Aged bodies, deep in their knowledge of the pains of history, of men, of rabid nation states, aged Jewish women sitting for peace in the hot sun of Jerusalem, ask us to listen to the other ways. On both sides of walls, those imprisoned from within and those held hostage from their own lands, bodies speak other languages; against the iron cruelty of "administrative detention," Khader Adnan used self imposed frailty to bring attention to the sorrows of his people. Barghouthi writes: "Mr Adnan's actions over the nine weeks demonstrated that he was willingly to give his life nonviolently and selflessly to advance Palestinian freedom. Others must show similar courage...Our movement is not intended to delegitimize Israel, as the the Israeli government claims. It is, instead, a movement to delegitimize the Israeli occupation of the West Bank, which we believe is the last surviving apartheid system in the world. It is a movement that could free Palestinians from nearly 45 years of occupation and Israelis from being part of the last colonial-settler systems of our time....The power of nonviolence is that it gives Palestinians of all ages and walks of life the tools to challenge those subjugating us.
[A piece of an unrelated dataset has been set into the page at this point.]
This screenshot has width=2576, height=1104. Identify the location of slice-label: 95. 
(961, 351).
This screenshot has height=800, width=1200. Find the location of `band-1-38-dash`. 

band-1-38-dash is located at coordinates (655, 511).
And thousands of peace activists around the world have joined our movement.  In demonstrations in East Jerusalem, Silwan and Hebron we are also being joined by a new and younger Israeli peace movement that categorically rejects Israeli occupation."
Lock the dissidents up and no one will look, build bigger and bigger militarized police forces to keep people off the streets and still call it democracy, spend millions to get the right wing, "pro-Israel" candidate elected and write articles in American papers calling for the assassination of Barack Obama and call it love of democracy. Yes, the body deemed unwanted, deemed a national danger,can be locked away from the force of law by the force of nationalism; we have seen it before. But the public human heart dies a little every time the blows of a police baton force a human figure to the ground, every time the iron doors clang shut in a prison no one knows where, the sun blotted out for how long no one knows. But we do know, don't we? Not the names or the last light on the face we have never seen, but we know in our name, our governments and their allies, disappear the unwanted, the speakers of No. Frail bodies--oh our frail bodies, all the years of my life, I have seen you, arms joined, walking through their ugliness, in Soweto, in Selma, in Moscow, in Calcutta and Delhi, in Burma, making ghosts of the occupying State.